■ **Problem to solve**: Your answer is the lines below, exactly, from the one that contains "Screenshot is 208x2576." through the one that contains "July 2015 (48, 1844)", both included.

(Saved data entries)
------------------------------------------------

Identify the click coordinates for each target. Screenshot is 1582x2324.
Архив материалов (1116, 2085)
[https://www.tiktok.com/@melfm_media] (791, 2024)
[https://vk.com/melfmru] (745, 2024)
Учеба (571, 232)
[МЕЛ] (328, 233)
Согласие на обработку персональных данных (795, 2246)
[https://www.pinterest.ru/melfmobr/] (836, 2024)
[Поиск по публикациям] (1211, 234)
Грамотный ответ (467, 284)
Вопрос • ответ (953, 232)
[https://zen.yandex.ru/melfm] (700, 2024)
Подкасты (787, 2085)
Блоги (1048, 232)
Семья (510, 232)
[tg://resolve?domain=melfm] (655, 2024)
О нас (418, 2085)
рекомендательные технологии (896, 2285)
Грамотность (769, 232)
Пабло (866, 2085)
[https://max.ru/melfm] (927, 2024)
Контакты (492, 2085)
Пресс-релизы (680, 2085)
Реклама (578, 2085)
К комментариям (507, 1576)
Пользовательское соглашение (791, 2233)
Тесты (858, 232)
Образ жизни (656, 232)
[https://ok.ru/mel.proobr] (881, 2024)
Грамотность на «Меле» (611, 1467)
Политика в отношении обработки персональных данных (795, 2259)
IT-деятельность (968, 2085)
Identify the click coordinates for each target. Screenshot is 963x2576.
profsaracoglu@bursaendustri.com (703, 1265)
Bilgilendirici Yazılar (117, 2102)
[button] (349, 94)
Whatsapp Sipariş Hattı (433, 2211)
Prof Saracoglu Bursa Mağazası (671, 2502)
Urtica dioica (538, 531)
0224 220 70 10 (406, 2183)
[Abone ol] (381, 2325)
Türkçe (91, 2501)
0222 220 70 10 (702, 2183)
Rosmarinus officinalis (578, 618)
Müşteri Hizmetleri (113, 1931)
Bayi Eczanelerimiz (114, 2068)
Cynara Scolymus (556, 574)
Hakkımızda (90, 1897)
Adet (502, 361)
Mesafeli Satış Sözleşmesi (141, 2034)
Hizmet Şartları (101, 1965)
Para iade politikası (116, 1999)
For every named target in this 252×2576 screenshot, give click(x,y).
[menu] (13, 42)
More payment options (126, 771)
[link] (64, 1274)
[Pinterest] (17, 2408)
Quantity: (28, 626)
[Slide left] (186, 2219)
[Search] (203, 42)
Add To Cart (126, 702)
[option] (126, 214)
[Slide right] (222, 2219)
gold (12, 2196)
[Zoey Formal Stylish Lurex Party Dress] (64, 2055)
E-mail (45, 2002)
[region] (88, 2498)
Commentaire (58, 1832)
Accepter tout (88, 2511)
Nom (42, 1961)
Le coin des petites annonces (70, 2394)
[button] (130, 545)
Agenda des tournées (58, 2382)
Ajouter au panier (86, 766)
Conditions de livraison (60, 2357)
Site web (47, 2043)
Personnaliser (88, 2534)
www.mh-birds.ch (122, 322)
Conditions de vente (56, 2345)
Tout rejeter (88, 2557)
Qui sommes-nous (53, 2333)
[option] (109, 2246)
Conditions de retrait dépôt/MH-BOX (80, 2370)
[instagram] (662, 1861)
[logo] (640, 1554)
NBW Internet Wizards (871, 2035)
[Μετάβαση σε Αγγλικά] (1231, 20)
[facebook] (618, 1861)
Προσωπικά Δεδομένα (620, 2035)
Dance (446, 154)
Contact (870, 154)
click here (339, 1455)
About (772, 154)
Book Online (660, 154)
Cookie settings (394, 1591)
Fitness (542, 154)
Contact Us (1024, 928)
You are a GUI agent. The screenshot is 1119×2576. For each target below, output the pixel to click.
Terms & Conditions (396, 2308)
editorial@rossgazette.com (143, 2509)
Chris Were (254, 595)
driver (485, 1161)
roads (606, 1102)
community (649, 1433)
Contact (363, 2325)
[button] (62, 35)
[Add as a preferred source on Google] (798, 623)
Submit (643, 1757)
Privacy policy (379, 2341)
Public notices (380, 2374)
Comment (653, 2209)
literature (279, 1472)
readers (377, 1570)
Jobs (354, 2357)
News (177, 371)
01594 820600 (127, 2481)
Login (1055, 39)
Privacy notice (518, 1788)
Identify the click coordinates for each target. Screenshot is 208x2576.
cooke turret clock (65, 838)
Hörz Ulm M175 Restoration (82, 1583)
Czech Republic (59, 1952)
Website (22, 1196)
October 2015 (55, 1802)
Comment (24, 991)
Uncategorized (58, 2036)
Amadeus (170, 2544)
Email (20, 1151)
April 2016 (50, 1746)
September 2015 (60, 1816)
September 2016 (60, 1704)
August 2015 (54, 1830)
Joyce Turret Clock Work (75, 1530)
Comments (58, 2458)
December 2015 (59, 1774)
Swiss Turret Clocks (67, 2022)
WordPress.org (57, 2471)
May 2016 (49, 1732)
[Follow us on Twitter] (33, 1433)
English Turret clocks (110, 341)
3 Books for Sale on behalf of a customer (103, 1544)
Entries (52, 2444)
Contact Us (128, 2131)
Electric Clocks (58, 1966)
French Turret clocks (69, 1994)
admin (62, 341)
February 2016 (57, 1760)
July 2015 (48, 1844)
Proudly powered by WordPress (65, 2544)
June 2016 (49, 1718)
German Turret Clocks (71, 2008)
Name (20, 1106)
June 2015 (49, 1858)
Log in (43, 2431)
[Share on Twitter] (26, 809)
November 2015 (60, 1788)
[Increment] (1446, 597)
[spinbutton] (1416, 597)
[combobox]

------------------------------------------------

■ **Answer to this problem**:
Identify the click coordinates for each target. Screenshot is 208x2576.
cooke turret clock (65, 838)
Hörz Ulm M175 Restoration (82, 1583)
Czech Republic (59, 1952)
Website (22, 1196)
October 2015 (55, 1802)
Comment (24, 991)
Uncategorized (58, 2036)
Amadeus (170, 2544)
Email (20, 1151)
April 2016 (50, 1746)
September 2015 (60, 1816)
September 2016 (60, 1704)
August 2015 (54, 1830)
Joyce Turret Clock Work (75, 1530)
Comments (58, 2458)
December 2015 (59, 1774)
Swiss Turret Clocks (67, 2022)
WordPress.org (57, 2471)
May 2016 (49, 1732)
[Follow us on Twitter] (33, 1433)
English Turret clocks (110, 341)
3 Books for Sale on behalf of a customer (103, 1544)
Entries (52, 2444)
Contact Us (128, 2131)
Electric Clocks (58, 1966)
French Turret clocks (69, 1994)
admin (62, 341)
February 2016 (57, 1760)
July 2015 (48, 1844)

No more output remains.